Engineering the World's First Underwater WiFi
You might think you've seen it all via live stream. Whether it's historic rocket launches, the strawberry moon, or the introduction of a revolutionary videogame console, it's easy to take our ability to see things unfold in real-time over the internet for granted.
And yet, there's one live-streaming frontier we've yet to fully breached — the deep sea. Communication through water isn't quite as simple as through air and space.
Now, a new study shows that a type of aquatic internet can send data through light beams to allow divers to instantly stream footage from under the sea to the surface.
The problem with underwater communication
With our current technology, divers use hand signals, radio, or acoustic or digital light signals to communicate. While these allow fairly effective communication, they have their limitations.
Acoustic signals support long distances, but with a very limited data rate. Visible light can travel far and carry lots of data, the problem is that the narrow light beams require a clear line of sight between transmitters and receivers. Radio, meanwhile, can only carry data through short distances underwater. At the moment, wirelessly streaming video from under the sea simply isn't possible.
That's a shame because video streaming provides a huge opportunity for scientific observation. "People from both academia and industry want to monitor and explore underwater environments in detail," lead author Basem Shihada explained in a press release.
In order to help provide a solution, Shihada's team, from King Abdullah University of Science and Technology in Saudi Arabia, built an underwater wireless system that they've dubbed 'Aqua-Fi.'
Aqua-Fi supports internet services, such as multimedia message sending via either LEDs or lasers. The LEDs provide a low-energy short-distance communication option, while lasers need more power but can carry data further.
The researchers built an Aqua-Fi prototype — detailed in their study published in IEE Explore — using green LEDs and a 520-nanometer laser. Both of these were used to send data from a small, simple computer to a light detector connected to another computer.
The first computer converted photos and videos into a series of 1s and 0s, which were then transferred via a light beam that turns on and off at very high speeds to transmit the signal. The light detector senses the variation in the light speed and translates it back into the computer language of 1s and 0s.
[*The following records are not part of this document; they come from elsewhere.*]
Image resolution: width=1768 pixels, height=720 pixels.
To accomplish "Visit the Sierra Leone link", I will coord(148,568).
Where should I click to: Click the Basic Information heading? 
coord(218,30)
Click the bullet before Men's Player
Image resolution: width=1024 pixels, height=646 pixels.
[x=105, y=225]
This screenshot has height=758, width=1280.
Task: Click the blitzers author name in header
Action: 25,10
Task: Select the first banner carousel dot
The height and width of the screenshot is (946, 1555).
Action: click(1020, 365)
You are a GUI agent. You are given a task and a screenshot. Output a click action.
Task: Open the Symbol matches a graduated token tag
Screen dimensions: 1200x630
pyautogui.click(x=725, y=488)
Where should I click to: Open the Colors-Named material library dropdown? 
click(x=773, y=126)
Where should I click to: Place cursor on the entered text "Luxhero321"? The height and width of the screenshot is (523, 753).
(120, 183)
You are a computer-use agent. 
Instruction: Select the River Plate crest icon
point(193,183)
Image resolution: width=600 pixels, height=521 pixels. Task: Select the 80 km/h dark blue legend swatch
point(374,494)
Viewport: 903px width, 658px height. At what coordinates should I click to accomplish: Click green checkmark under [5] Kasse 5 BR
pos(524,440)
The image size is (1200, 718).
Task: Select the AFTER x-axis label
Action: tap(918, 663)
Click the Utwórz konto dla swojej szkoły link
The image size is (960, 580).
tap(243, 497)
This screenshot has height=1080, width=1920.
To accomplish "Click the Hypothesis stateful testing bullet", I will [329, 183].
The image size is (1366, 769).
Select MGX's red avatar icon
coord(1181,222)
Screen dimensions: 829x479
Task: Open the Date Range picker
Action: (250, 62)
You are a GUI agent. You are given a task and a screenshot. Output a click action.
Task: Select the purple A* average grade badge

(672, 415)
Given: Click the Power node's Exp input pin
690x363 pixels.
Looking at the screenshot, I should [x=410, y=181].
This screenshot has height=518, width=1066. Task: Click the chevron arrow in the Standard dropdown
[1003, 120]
This, in turn, is converted by the receiving computer into the streamed footage or other multimedia.
In the real world, Aqua-Fi would use radio waves to send data from a diver's smartphone to a "gateway" device attached to their gear. Much in the same way that a WiFi booster works, this gateway sends the data via a light beam to a computer at the surface that is connected to the internet via satellite.
Obstacles to overcome
During their tests, the team was able to record a maximum data transfer speed of 2.11 megabytes per second and an average delay of 1.00 millisecond for a round trip. "This is the first time anyone has used the internet underwater completely wirelessly," says Shihada.
While that is impressive, there are several obstacles the researchers still need to overcome. "We hope to improve the link quality and the transmission range with faster electronic components," explains Shihada. What's more, the light beam has to remain perfectly aligned with the receiver in moving waters, so the team is considering a spherical receiver that can capture light from all angles.
"We have created a relatively cheap and flexible way to connect underwater environments to the global internet," says Shihada. "We hope that one day, Aqua-Fi will be as widely used underwater as WiFi is above water."
Seeing as underwater WiFi will have 5G to catch up with, that would be quite an achievement.